What is a Red Ocean vs. Blue Ocean Strategy

Coined by W. Chan Kim and Renée Mauborgne, the term “red ocean” refers to all the industries in existence today, otherwise known as “the known market space.” In red oceans, industry boundaries are defined and accepted and the competitive rules of the game are known.

Red Ocean = The Known Market Space – High Competition

Companies try to outperform their rivals to grab a greater share of product or service demand. As the market space gets crowded, prospects for profits and growth are reduced. Products and services become commodities and cutthroat competition turns the ocean bloody. Hence, the term “red oceans.” Kim and Mauborgne suggest an alternate approach, which they call “blue ocean.”

Blue oceans, by contrast, denote all the industries not in existence today, otherwise known as “the unknown market space.” The unknown market space is untainted by competition.

Blue Ocean = Unknown Market Space – No Competition

In blue oceans, demand is created rather than fought over. There is ample opportunity for growth that is both profitable and rapid. In blue oceans, competition is irrelevant because the rules of the game are waiting to be set.

The term “blue ocean” is an analogy to describe the wider, deeper potential of market space that is not yet explored. They suggest that companies can succeed not by battling competitors, but rather by creating ″blue oceans″ of uncontested market space.

They assert that these strategic moves create a leap in value for the company, its buyers, and its employees while unlocking new demand and making the competition irrelevant. The strategic move must raise and create value for the market while simultaneously reducing features or services that are less valued by the current or future market.

Therefore, the blue ocean strategy begins by looking at your business to determine what you can eliminate or reduce to create better cost savings. Then you see what you can create or increase to get higher margins.

To find your blue ocean you can apply the business model canvas which is a handy tool to allow a business to evaluate their market and see what changes they can make to find an uncontested segment of the market.

Cirque de Soleil is a good example. The founders looked at the traditional circus model and asked, “What if we eliminated animals, traveling from city to city, and reduced the fun factor as part of our value proposition? In exchange, we’ll create more thrill and a higher danger factor in conjunction with a theme and increased reliance on artistic music and dance.”

The result was their customer segment no longer focused on families with kids and instead focused on theatergoers. Not only did they save on the cost of animal care and the cost of star performers, but they were also able to charge more than double the ticket price of the traditional circus, creating much greater margins.

Related Series: Business Model Canvas Series

In another example of blue ocean thinking, the Nintendo Wii team looked at the traditional game console that relied on leading-edge power and performance as the key to their value proposition.

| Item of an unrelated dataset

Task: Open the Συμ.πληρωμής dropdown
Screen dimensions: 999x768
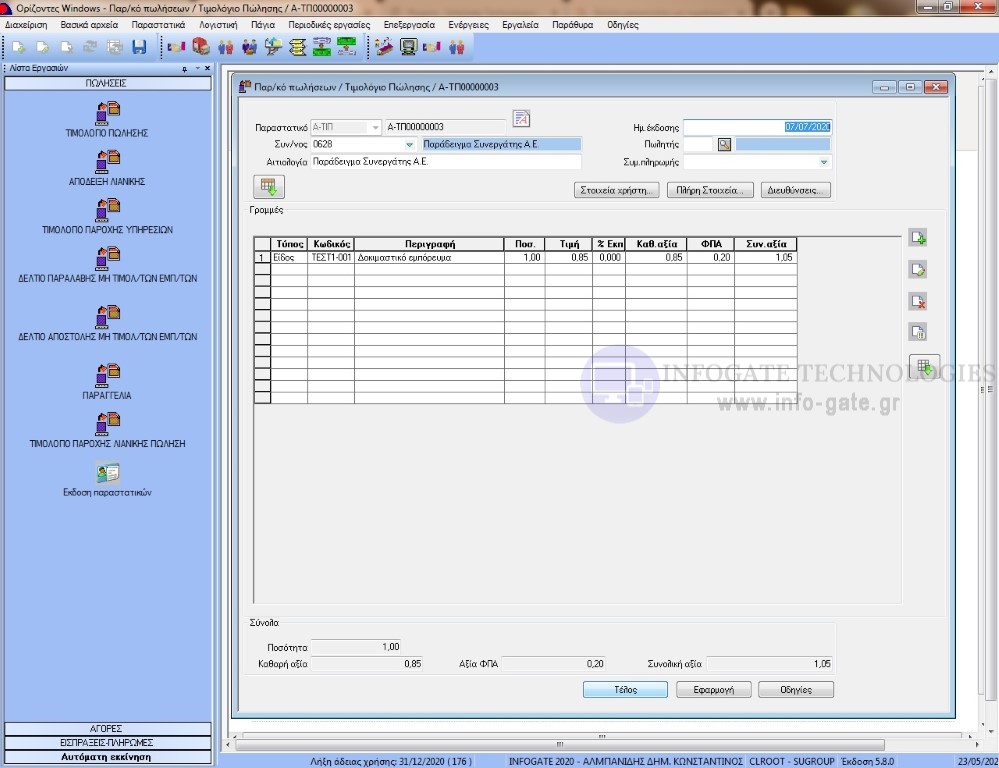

They asked, “What if we eliminated the high-end and costly game console that requires subsidies and reduced the focus on hardcore gamers? Instead, we’ll create a new game controller with motion sensing and create more of a fun factor.”

This changed the customer segment from hardcore gamers to casual and family gamers. The result was Nintendo saved on the subsidies cost required to sell the traditional gaming systems and actually profited from the sales of the consoles. Furthermore, they were still able to collect royalties from game developers.

Can you apply a blue ocean strategy to your business?